In what follows we will focus on Bayesian inference—computing probabilities for hypotheses of interest given data and other information, including modeling assumptions. Bayesian inference is the core of Bayesian data analysis (BDA), comprising the use of Bayesian probability for a broader variety of tasks, including making decisions (Bayesian decision theory), designing experiments (Bayesian experimental design), and addressing tasks where there is not enough structure for formal inference (e.g., Bayesian model checking and Bayesian exploratory data analysis). Marginalization plays a key role in all of these data analytical activities. The book Bayesian Data Analysis (Gelman et al., 2014a) provides comprehensive coverage of many topics comprising BDA. An emerging term of art, Bayesian workflow, refers to best practices for integrating diverse Bayesian techniques (including methods fusing Bayesian and frequentist considerations) into robust data analysis pipelines that include model checking and refinement steps. Gelman et al. (2020) provide a broad discussion of Bayesian workflow; Tak et al. (2018) and Eadie et al. (2023) discuss key components of sound Bayesian workflow in astrostatistics.

3 Bayes’s theorem and interpreting probability

If we equate the two factorizations on the right hand side of Equation 2 and solve for $P (A | B, C)$ , we get Bayes’s theorem,

P (A | B) = \frac{P (A) P (B | A)}{P (B)} ‖ C, (5)

provided that $P (B) \neq 0$ ². We can view BT as showing how adding statements to the premises in an argument should change the degree of entailment for the conclusion. Here the initial argument is that $A$ follows from $C$ (the argument of the first factor in the numerator), and the argument of the probability on the left hand side asserts that $A$ follows from the combined statement $(B, C)$ , i.e., $B$ has been added to the premises.

To get BT in a form useful for data analysis, let $H_{i}$ denote statements asserting rival hypotheses specifying a data generating process (DGP), indexed by $i$ ; let $D_{obs}$ denote a statement asserting the values of observed data; and let $C$ denote all other information at hand, including a description of how the hypotheses and data are connected. Rewrite BT, taking $A = H_{i}$ and $B = D_{obs}$ , giving

P (H_{i} | D_{obs}) = \frac{P (H_{i}) P (D_{obs} | H_{i})}{P (D_{obs})} ‖ C . (6)

With these choices for the statements, the factors in this equation have names:

$•$ $P (H_{i} | D_{obs})$ is the posterior probability for hypothesis $H_{i}$ (given $D_{obs}$ ). Considered as a function of $i$ it is a posterior PMF. “Posterior” here refers to “after taking into account the observed data.”

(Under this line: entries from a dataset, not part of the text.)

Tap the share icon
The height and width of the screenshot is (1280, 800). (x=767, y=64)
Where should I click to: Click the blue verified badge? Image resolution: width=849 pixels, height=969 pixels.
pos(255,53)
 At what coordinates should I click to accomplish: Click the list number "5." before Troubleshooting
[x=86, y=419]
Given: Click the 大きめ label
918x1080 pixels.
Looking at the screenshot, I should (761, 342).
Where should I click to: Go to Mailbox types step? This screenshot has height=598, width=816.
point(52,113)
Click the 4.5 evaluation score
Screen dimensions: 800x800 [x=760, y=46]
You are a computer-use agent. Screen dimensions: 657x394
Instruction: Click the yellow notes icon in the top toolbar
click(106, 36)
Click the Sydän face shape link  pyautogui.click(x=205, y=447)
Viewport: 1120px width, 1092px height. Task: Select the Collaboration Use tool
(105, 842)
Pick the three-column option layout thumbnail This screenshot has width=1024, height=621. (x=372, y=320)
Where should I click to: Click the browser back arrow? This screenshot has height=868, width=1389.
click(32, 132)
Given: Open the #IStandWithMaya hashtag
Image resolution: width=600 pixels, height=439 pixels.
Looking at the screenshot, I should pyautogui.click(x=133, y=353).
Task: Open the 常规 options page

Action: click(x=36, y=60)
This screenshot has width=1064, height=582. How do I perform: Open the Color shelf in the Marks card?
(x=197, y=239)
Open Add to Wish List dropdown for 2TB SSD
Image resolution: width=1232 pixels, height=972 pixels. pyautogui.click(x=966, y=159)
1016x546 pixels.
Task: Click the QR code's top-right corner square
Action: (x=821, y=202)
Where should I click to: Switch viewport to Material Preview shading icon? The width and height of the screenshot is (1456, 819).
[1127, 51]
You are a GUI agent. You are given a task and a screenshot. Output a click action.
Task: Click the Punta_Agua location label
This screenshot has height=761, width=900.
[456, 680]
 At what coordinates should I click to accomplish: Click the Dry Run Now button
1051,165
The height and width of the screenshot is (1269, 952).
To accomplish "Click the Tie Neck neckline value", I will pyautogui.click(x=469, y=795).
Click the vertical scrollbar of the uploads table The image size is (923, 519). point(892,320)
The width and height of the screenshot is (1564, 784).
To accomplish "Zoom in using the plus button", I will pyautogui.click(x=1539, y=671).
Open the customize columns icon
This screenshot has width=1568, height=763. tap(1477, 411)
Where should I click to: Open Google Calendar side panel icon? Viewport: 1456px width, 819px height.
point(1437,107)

$•$ $P (H_{i})$ is the prior probability for $H_{i}$ , also a PMF when considered as a function of $i$ . “prior” here refers to “Prior to accounting for the observed data.”

$•$ $P (D_{obs} | H_{i})$ is the likelihood for hypothesis $H_{i}$ , or, considered as a function of $i$ , the likelihood function. The term “likelihood” is meant to indicate it is not a probability for $H_{i}$ , since $H_{i}$ is on the wrong side of the bar (in particular, $\sum_{i} P (D_{obs} | H_{i})$ need not equal unity). We discuss the relationship between probability and likelihood further in § 5.

$•$ $P (D_{obs})$ is the prior predictive probability, the probability with which one would predict the observed data without specifying which of the $H_{i}$ is true.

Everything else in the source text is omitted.